Come noto, per disoccupato ai sensi dell’ILO si intende una persona che non ha un impiego, che ha cercato un lavoro nelle quattro settimane precedenti ed è disponibile a lavorare: tutto questo viene determinato tramite sondaggi. A titolo di confronto, la disoccupazione calcolata mensilmente dalla Segreteria di Stato dell’economia (Seco), che si basa solo sugli iscritti agli uffici regionali di collocamento, fornisce un quadro decisamente più roseo, collocatosi negli ultimi mesi attorno al 3%.
Su base annua il numero di persone occupate nel periodo di riferimento è aumentato dello 0,8%, per un totale di 5,406 milioni.
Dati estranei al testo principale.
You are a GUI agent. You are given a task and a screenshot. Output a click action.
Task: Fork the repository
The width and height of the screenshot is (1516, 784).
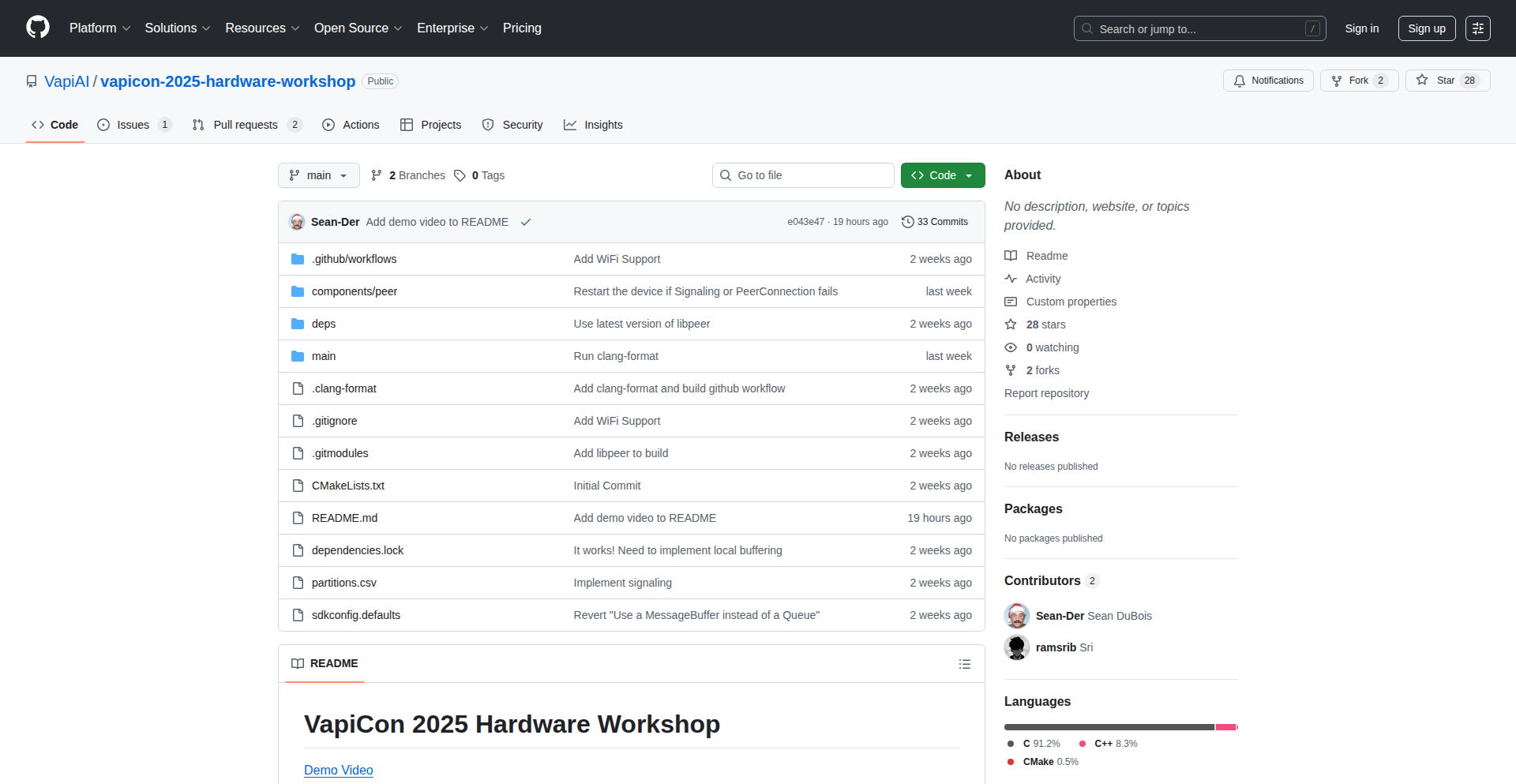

In termini di equivalenti a tempo pieno (ETP), la crescita è stata dello 0,6%.
Rispetto allo stesso periodo del 2025, il tasso di persone occupate per la fascia di età dai 15 ai 64 anni è invece diminuito, passando dall’80,0 al 79,5%. Se espresso in ETP, il tasso è sceso dal 67,5 al 67,2%.
Nel secondo trimestre il tasso di disoccupazione ILO nell’Unione europea è rimasto stabile al 5,9%. È invece passato dal 3,7 al 3,9% in Germania, dal 7,2 al 7,9% in Francia, dal 6,5 al 5,9% in Italia e dal 5,5 al 5,6% in Austria.